Blog Post

Online Community Research Ethics at ASIS&T Conference

About a month ago, I attended the American Society for Information Studies and Technology.  One of the sessions that was most intriguing was "The Ethics of Studying Online Communities: Challenges to Research Design and Data Collection," presented by Hsin-liang Chen, Sheila Denn, Ken Fleischmann, Jean Preer, and Barbara Wildemuth.

They asked a series of questions:

  • Is it appropriate to use comments from online communities for research purposes?
  • How do we validate the reliability of those comments?
  • Who can grant researchers permission to use the comments?
  • Is the current IRB procedure suitable for online community studies?
  • How do researchers obtain IRB approval for projects that will take place in a dynamic research environment?
  • How can we address emerging professional ethics issues regarding online community studies?

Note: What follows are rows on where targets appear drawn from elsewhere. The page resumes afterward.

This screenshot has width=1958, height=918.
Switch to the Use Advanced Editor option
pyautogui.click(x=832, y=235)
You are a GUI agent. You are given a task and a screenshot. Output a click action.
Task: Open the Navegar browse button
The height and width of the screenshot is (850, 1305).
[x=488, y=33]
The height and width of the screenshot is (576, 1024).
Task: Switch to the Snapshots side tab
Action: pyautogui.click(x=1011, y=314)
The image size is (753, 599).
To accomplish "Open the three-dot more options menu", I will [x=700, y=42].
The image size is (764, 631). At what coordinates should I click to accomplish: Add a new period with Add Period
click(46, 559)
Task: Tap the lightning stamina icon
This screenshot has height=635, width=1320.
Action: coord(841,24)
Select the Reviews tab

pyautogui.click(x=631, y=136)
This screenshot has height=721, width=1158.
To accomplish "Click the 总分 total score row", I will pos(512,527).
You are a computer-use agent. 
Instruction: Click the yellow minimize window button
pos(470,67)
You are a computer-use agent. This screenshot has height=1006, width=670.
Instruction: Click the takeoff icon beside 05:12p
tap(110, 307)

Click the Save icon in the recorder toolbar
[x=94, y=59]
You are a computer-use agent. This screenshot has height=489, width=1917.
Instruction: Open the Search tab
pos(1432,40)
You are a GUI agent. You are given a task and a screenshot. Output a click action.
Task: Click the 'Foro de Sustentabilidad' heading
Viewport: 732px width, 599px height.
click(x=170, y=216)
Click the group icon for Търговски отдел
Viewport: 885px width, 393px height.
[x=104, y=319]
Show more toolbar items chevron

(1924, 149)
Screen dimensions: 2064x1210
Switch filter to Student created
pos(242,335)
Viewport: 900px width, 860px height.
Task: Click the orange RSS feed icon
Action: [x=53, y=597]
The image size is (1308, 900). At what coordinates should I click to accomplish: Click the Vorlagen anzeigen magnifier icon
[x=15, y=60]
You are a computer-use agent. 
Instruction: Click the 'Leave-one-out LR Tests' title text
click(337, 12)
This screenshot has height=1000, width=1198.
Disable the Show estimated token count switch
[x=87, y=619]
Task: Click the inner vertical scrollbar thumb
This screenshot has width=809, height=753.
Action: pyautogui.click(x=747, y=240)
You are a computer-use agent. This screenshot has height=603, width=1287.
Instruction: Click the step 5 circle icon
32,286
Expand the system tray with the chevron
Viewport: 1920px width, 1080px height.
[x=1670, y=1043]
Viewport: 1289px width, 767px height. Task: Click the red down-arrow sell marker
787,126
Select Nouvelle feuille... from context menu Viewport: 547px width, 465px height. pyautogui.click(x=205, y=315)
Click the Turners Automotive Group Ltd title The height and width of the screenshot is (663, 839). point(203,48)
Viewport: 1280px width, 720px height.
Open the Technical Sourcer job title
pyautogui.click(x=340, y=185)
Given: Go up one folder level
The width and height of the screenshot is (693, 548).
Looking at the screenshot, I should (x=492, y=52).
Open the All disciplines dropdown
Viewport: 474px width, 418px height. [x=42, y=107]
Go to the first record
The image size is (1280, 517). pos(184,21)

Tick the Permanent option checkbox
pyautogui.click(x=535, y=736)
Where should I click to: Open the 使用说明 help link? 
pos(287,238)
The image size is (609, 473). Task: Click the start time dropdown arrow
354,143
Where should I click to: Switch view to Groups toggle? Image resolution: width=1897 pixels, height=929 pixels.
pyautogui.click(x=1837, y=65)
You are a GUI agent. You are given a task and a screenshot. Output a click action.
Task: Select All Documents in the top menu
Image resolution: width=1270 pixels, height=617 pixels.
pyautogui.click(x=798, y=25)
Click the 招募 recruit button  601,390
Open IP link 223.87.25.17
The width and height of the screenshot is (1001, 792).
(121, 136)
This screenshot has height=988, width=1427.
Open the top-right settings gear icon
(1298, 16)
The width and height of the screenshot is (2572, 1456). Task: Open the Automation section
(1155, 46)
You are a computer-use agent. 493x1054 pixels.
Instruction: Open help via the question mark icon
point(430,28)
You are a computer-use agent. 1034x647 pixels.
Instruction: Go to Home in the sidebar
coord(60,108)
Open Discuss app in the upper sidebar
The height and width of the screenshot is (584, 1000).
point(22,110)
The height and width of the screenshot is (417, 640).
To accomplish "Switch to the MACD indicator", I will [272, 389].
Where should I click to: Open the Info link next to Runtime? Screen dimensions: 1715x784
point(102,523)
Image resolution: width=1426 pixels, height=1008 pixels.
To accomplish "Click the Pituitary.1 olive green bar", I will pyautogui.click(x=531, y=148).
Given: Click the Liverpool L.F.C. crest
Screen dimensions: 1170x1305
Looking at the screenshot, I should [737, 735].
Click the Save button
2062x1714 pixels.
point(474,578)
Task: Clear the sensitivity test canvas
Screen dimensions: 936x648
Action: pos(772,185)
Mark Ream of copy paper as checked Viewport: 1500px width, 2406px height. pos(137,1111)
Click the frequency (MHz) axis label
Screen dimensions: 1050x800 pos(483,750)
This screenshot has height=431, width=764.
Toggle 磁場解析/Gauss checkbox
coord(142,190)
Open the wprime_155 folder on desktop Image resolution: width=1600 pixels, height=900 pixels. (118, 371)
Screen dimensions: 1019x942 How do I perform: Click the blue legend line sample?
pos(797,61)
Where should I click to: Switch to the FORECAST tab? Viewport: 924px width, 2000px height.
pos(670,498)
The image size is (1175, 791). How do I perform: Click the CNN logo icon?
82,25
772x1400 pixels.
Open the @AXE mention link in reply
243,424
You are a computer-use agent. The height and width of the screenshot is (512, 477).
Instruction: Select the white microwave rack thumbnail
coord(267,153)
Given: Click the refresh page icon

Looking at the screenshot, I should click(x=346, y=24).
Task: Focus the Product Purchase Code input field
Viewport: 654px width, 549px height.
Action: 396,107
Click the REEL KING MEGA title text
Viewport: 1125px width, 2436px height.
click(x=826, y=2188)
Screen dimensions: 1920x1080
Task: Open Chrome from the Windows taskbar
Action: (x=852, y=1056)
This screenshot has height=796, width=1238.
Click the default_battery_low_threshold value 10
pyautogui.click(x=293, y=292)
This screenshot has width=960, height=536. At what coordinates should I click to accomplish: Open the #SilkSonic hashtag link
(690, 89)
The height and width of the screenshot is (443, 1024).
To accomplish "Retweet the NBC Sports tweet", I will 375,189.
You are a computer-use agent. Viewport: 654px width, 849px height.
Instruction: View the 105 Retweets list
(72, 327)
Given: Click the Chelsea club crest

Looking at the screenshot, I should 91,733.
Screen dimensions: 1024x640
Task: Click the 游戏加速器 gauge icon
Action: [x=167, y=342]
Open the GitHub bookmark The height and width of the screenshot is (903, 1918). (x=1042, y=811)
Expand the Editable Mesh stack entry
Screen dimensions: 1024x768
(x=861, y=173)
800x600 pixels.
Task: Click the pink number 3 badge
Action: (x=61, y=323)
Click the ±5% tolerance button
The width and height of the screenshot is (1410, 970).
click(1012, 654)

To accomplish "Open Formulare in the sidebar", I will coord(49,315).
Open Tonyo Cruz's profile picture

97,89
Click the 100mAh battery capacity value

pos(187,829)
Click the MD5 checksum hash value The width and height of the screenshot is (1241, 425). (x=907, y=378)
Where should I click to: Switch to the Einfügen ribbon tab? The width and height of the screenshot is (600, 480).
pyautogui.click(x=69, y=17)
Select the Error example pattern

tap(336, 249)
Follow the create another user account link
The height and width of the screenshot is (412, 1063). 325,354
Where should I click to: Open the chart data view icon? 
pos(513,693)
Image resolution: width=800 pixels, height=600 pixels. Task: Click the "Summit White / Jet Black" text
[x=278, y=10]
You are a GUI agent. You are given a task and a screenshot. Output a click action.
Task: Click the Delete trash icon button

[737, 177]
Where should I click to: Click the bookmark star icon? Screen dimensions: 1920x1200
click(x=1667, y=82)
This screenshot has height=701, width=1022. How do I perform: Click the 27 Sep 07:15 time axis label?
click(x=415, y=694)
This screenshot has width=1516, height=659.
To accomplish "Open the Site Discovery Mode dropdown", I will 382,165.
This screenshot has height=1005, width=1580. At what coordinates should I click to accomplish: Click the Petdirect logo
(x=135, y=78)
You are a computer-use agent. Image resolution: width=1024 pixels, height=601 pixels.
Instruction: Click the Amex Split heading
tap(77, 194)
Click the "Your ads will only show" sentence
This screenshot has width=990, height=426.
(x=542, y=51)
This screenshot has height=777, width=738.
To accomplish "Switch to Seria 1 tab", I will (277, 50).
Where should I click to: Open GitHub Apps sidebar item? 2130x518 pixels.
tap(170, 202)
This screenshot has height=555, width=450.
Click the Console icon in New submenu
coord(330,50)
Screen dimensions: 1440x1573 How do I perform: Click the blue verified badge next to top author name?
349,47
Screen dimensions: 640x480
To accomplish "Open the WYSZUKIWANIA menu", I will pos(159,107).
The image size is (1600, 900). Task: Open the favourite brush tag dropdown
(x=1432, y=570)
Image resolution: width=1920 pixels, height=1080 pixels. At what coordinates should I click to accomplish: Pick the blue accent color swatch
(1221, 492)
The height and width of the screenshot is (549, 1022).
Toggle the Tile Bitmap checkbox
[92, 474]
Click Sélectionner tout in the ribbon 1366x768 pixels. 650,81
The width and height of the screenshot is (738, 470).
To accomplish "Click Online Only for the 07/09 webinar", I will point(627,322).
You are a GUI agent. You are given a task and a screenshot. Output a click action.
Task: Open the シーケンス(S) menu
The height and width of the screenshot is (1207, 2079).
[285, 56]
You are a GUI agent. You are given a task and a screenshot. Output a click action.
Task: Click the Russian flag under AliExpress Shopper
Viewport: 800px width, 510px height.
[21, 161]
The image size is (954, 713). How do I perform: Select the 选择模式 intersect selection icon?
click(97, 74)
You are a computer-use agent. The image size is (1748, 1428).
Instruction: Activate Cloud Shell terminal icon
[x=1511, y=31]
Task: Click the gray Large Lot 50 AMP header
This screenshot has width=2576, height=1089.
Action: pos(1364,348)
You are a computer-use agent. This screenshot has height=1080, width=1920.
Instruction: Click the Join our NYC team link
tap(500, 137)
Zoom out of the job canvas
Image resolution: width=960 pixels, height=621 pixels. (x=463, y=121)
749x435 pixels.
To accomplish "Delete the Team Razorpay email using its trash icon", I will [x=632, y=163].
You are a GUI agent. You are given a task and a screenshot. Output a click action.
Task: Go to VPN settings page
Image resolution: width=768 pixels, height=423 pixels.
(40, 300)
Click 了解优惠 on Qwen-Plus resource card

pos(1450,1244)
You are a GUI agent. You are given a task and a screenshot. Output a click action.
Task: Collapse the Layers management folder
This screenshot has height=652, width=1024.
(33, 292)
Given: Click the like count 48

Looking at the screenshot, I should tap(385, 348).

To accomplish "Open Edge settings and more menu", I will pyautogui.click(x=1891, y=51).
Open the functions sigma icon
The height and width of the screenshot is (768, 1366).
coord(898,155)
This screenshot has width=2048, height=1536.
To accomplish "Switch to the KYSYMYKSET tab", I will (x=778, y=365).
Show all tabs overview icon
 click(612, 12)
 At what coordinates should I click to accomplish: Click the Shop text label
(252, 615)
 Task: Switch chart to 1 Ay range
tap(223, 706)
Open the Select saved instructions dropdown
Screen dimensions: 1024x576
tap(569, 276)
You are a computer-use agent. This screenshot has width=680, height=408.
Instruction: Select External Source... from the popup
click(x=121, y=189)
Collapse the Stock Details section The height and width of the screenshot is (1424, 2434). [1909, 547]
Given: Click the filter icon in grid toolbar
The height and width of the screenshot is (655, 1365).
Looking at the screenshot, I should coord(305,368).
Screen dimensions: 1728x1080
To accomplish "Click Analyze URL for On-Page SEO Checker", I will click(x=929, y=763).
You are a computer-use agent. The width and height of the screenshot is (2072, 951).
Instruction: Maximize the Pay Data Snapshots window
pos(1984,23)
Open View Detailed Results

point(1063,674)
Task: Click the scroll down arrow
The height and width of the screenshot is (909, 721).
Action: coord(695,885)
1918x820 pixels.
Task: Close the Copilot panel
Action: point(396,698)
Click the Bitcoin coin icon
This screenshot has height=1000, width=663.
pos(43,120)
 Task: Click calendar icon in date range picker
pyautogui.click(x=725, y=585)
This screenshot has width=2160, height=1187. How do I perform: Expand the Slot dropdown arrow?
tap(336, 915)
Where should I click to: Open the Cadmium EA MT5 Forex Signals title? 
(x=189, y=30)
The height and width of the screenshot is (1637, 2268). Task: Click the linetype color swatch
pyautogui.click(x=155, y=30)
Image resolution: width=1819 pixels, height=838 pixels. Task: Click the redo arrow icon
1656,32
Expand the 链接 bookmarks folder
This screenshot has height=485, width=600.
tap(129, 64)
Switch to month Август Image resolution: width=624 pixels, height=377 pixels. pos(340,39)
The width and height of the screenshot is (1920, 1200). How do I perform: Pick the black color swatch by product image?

The question that I found most interesting, however, was: When is a research participant a "human subject"?  Do avatars and personas (i.e. in World of Warcraft or in Second Life) count as "human"? If they do, do children require extra protection? How can we tell "real" people from bots while conducting research?  Are people replying as themselves or as their personas? 

These questions gave me lots of food for thought, so I figure I'd post them for you all to think about too.  I haven't come to many conclusions, but I also don't do research in online communities.

Being Canadian, I assume there's a difference between how our Canuck ethics boards see things and the regulations in other countries.  The panalists were all American, so I only got the US view.  I'd love to hear from people outside the US and Canada on how they approach research ethics in virtual environments.